### Exercise aim
Your answer must be the exact lines of the listing below that run from the line with "This screenshot has width=840, height=473." to the line with "to the 'Create", ends included, and no pictures.

### Material shown
★ ★ ★ ★

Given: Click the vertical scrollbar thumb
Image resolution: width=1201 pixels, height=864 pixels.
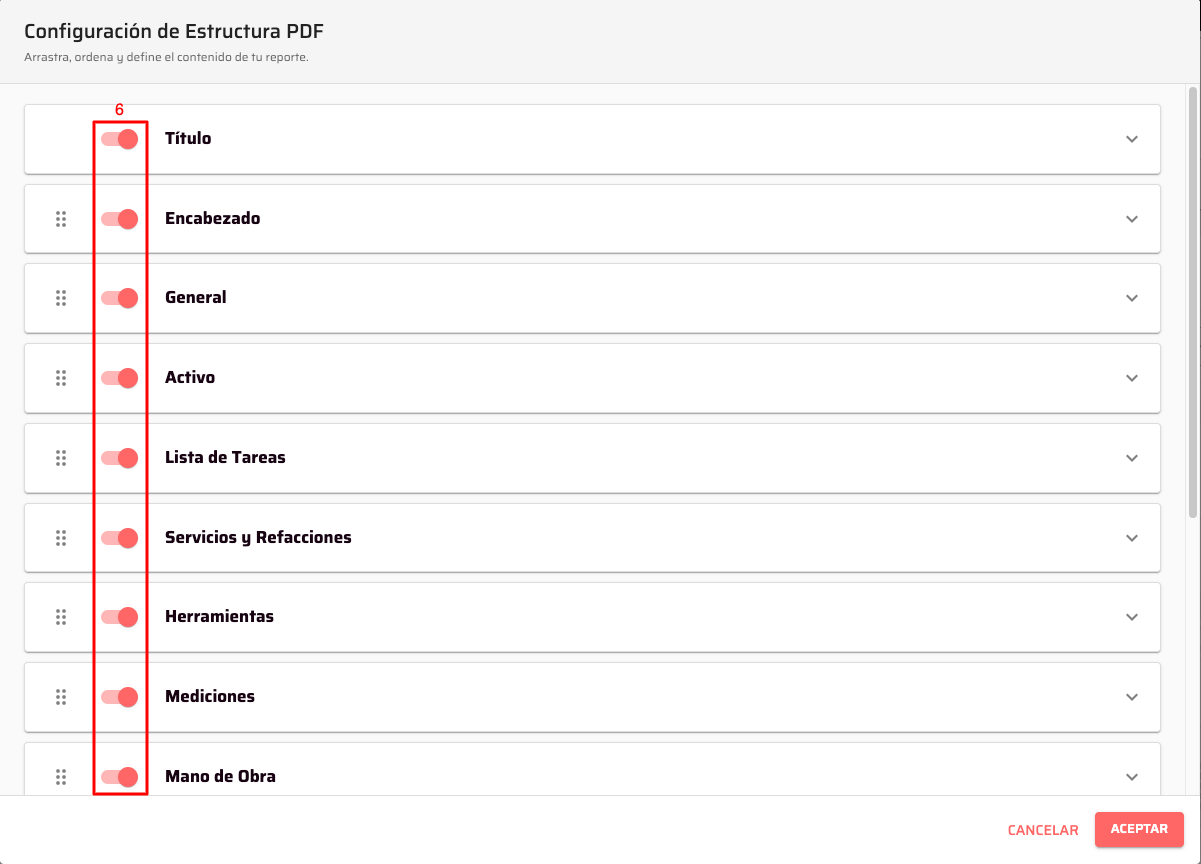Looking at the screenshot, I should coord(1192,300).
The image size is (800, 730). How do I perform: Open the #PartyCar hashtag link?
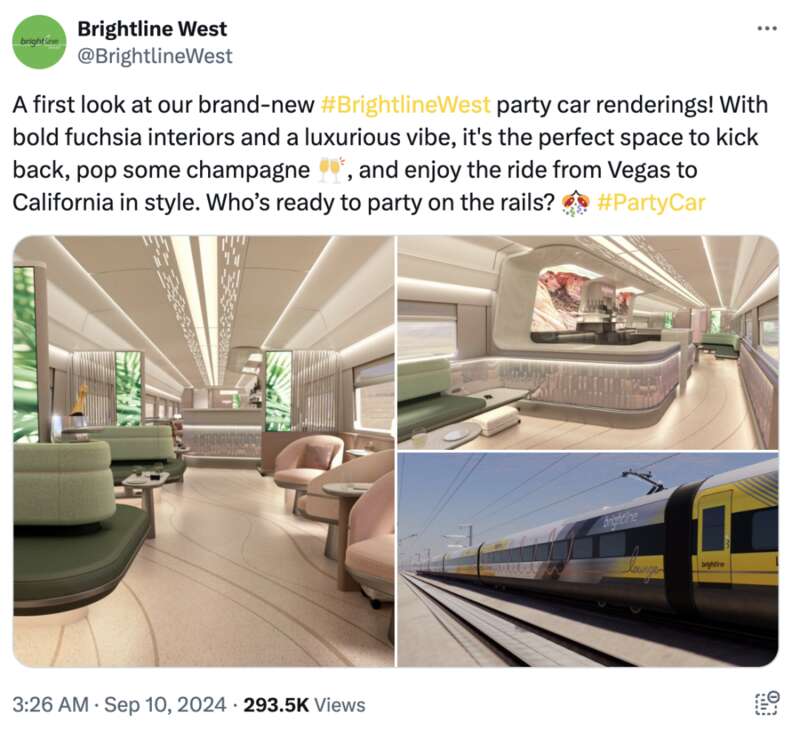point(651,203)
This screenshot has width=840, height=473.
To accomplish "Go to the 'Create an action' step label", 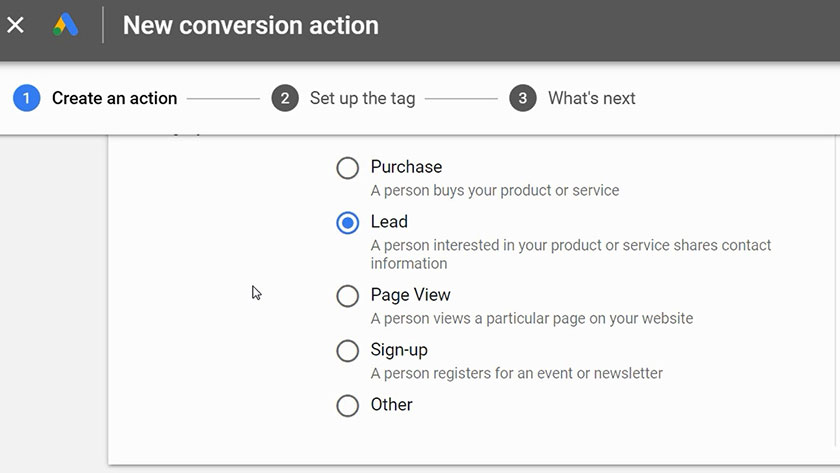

★ ★ ★ ★

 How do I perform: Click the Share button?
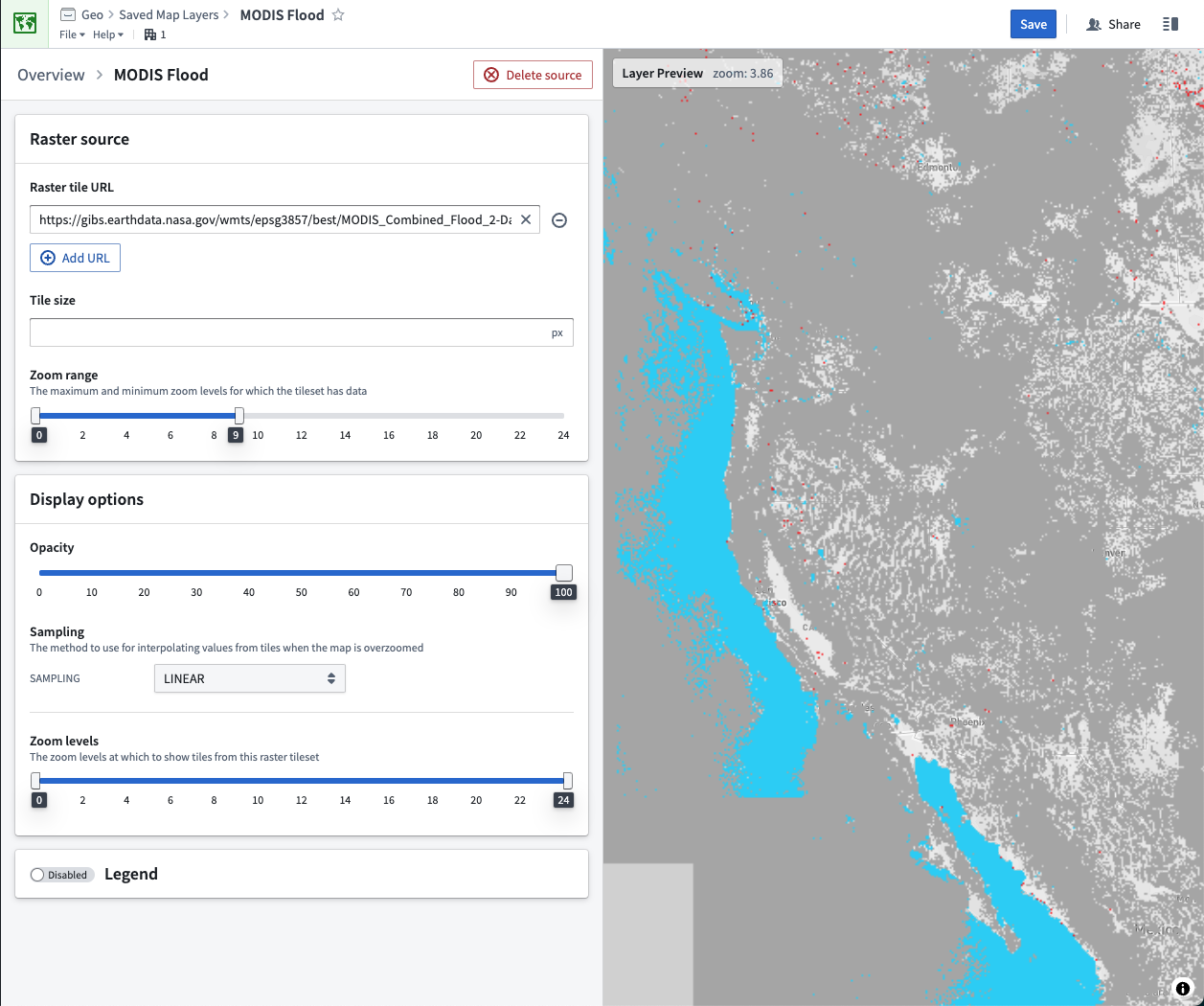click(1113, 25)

★ ★ ★ ★

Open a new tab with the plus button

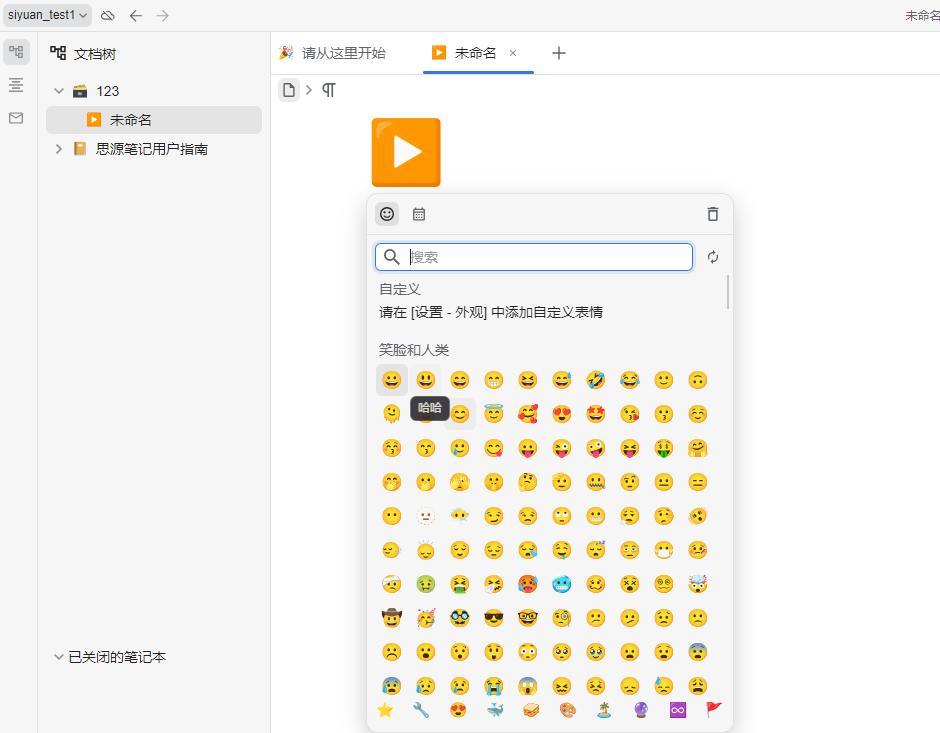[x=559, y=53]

★ ★ ★ ★

### Exercise answer
This screenshot has width=840, height=473.
To accomplish "Go to the 'Create an action' step label", 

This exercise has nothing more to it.